Consigne 1:
Pouvez-vous reproduire fidèlement le passage de l'extrait sur Léonard de Vinci qui commence à « Parmi les conditions » et se termine à « écologie, pensée systémique. » ?
Consigne 2:
Pouvez-vous écrire la suite de l'extrait sur Léonard de Vinci, à partir de sa dernière phrase ?

Extrait:
○ ○ ○ ○

Léonard de Vinci

Andrée Mathieu

 

Parmi les conditions de la réussite de la conférence de Paris, ( du 30 nov. 2015 au 11 déc. 2015) il y a la connaissance des auteurs qui, depuis un siècle, ont sonné l’alarme à propos de divers aspects de la crise que traverse l'humanité. Nous avons regroupé ces pionniers en trois catégories: critique du progrès, écologie, pensée systémique.

PROJET 50 PIONNIERS : ENC. LAUDATO SI', CONFÉRENCE DE PARIS
SECTIONS : CRITIQUE DU PROGRÈS, ÉCOLOGIE, PENSÉE SYSTÉMIQUE

Léonard de Vinci (1452-1519), PENSÉE SYSTÉMIQUE

Contexte

À l'époque de Léonard de Vinci, la vision du monde était encore empreinte de la pensée médiévale et la science dans le sens moderne du mot n'existait pas. Durant la période précédant la Renaissance, il existait une relation permanente entre la religion et la spéculation philosophique, ce qui a fait dire à Léonard:

"Celui qui se réclame de l'autorité ne met pas en œuvre l'intelligence mais plutôt la mémoire." (evolution-101.com)

○ ○ ○ ○

Données brutes:
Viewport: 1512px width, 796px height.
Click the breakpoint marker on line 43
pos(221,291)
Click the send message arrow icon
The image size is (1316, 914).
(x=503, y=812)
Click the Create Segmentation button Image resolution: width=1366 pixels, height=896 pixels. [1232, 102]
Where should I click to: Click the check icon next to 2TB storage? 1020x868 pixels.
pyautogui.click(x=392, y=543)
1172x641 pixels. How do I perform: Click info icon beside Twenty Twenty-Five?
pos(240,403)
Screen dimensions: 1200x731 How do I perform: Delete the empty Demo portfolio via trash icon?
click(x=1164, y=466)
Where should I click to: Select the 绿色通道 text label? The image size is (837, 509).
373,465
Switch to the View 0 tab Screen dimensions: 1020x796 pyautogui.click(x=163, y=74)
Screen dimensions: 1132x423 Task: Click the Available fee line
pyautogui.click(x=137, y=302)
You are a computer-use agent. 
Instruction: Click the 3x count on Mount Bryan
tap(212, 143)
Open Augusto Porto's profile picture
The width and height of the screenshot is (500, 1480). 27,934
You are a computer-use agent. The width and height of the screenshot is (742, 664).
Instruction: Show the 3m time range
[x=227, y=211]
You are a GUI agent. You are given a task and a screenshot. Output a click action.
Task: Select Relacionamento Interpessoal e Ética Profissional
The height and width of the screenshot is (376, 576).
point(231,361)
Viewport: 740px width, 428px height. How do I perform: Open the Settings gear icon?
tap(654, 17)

○ ○ ○ ○

Résultat final 1:
Parmi les conditions de la réussite de la conférence de Paris, ( du 30 nov. 2015 au 11 déc. 2015) il y a la connaissance des auteurs qui, depuis un siècle, ont sonné l’alarme à propos de divers aspects de la crise que traverse l'humanité. Nous avons regroupé ces pionniers en trois catégories: critique du progrès, écologie, pensée systémique.

Résultat final 2:
Véritable génie de la Renaissance, Léonard de Vinci possédait un esprit universel. Poussé par une curiosité insatiable, il a remis les connaissances conventionnelles en question. Alors que ses contemporains ne fondaient leurs opinions que sur les croyances médiévales et la lecture des textes anciens, Léonard s'appuya sur l'observation de la nature. Ses travaux, ont contribué à éradiquer la superstition en faveur d'une approche scientifique du monde.

"Détourne-toi des préceptes de ceux qui spéculent sur le monde, mais dont les raisons ne sont pas confirmées par l'expérience." (evolution-101.com)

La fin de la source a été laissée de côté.